> _Exercise task_:
Copy the following items exactly as they appear, line for line.

[Material for this exercise start]

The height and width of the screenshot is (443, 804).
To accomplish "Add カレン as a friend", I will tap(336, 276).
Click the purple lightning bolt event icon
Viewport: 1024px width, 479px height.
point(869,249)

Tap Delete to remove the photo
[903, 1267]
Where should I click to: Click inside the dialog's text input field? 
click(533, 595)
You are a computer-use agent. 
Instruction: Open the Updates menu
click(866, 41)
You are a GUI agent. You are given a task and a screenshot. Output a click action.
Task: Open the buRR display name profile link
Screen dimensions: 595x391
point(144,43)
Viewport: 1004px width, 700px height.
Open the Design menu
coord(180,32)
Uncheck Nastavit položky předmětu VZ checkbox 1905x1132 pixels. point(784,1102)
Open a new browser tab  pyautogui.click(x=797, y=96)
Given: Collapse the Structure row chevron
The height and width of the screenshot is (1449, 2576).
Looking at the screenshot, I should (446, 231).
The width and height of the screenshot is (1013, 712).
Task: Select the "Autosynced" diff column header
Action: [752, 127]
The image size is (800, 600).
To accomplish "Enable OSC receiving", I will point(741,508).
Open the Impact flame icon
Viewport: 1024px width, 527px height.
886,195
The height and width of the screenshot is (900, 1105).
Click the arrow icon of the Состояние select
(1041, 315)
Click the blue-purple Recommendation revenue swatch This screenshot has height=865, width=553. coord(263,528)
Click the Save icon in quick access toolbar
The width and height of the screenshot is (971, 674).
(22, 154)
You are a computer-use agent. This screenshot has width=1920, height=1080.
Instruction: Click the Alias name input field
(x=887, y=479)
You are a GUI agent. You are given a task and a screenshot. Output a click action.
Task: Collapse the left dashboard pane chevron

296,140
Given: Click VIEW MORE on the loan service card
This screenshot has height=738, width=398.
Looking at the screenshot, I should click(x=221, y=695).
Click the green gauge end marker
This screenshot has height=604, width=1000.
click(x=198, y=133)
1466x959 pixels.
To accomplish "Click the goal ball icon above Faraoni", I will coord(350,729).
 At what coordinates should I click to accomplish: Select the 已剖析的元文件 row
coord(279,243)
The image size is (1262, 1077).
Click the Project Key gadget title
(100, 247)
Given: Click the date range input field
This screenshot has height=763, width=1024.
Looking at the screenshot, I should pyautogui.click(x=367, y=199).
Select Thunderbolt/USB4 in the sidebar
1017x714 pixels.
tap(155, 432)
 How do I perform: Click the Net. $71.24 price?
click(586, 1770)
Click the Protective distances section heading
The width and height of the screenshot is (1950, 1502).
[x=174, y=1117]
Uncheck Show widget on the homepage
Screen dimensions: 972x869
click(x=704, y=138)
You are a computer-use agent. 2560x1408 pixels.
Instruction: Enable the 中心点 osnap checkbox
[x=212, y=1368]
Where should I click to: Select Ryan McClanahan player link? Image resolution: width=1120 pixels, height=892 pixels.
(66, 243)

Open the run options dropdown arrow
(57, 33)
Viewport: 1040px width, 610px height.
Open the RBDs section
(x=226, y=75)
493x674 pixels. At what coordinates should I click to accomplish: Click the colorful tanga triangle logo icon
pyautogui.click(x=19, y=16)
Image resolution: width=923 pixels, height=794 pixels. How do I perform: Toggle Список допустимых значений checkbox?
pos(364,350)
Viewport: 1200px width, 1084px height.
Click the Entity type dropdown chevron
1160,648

[Material for this exercise end]

> _Response_:
The height and width of the screenshot is (443, 804).
To accomplish "Add カレン as a friend", I will tap(336, 276).
Click the purple lightning bolt event icon
Viewport: 1024px width, 479px height.
point(869,249)

Tap Delete to remove the photo
[903, 1267]
Where should I click to: Click inside the dialog's text input field? 
click(533, 595)
You are a computer-use agent. 
Instruction: Open the Updates menu
click(866, 41)
You are a GUI agent. You are given a task and a screenshot. Output a click action.
Task: Open the buRR display name profile link
Screen dimensions: 595x391
point(144,43)
Viewport: 1004px width, 700px height.
Open the Design menu
coord(180,32)
Uncheck Nastavit položky předmětu VZ checkbox 1905x1132 pixels. point(784,1102)
Open a new browser tab  pyautogui.click(x=797, y=96)
Given: Collapse the Structure row chevron
The height and width of the screenshot is (1449, 2576).
Looking at the screenshot, I should (446, 231).
The width and height of the screenshot is (1013, 712).
Task: Select the "Autosynced" diff column header
Action: [752, 127]
The image size is (800, 600).
To accomplish "Enable OSC receiving", I will point(741,508).
Open the Impact flame icon
Viewport: 1024px width, 527px height.
886,195
The height and width of the screenshot is (900, 1105).
Click the arrow icon of the Состояние select
(1041, 315)
Click the blue-purple Recommendation revenue swatch This screenshot has height=865, width=553. coord(263,528)
Click the Save icon in quick access toolbar
The width and height of the screenshot is (971, 674).
(22, 154)
You are a computer-use agent. This screenshot has width=1920, height=1080.
Instruction: Click the Alias name input field
(x=887, y=479)
You are a GUI agent. You are given a task and a screenshot. Output a click action.
Task: Collapse the left dashboard pane chevron

296,140
Given: Click VIEW MORE on the loan service card
This screenshot has height=738, width=398.
Looking at the screenshot, I should click(x=221, y=695).
Click the green gauge end marker
This screenshot has height=604, width=1000.
click(x=198, y=133)
1466x959 pixels.
To accomplish "Click the goal ball icon above Faraoni", I will coord(350,729).
 At what coordinates should I click to accomplish: Select the 已剖析的元文件 row
coord(279,243)
The image size is (1262, 1077).
Click the Project Key gadget title
(100, 247)
Given: Click the date range input field
This screenshot has height=763, width=1024.
Looking at the screenshot, I should pyautogui.click(x=367, y=199).
Select Thunderbolt/USB4 in the sidebar
1017x714 pixels.
tap(155, 432)
 How do I perform: Click the Net. $71.24 price?
click(586, 1770)
Click the Protective distances section heading
The width and height of the screenshot is (1950, 1502).
[x=174, y=1117]
Uncheck Show widget on the homepage
Screen dimensions: 972x869
click(x=704, y=138)
You are a computer-use agent. 2560x1408 pixels.
Instruction: Enable the 中心点 osnap checkbox
[x=212, y=1368]
Where should I click to: Select Ryan McClanahan player link? Image resolution: width=1120 pixels, height=892 pixels.
(66, 243)

Open the run options dropdown arrow
(57, 33)
Viewport: 1040px width, 610px height.
Open the RBDs section
(x=226, y=75)
493x674 pixels. At what coordinates should I click to accomplish: Click the colorful tanga triangle logo icon
pyautogui.click(x=19, y=16)
Image resolution: width=923 pixels, height=794 pixels. How do I perform: Toggle Список допустимых значений checkbox?
pos(364,350)
Viewport: 1200px width, 1084px height.
Click the Entity type dropdown chevron
1160,648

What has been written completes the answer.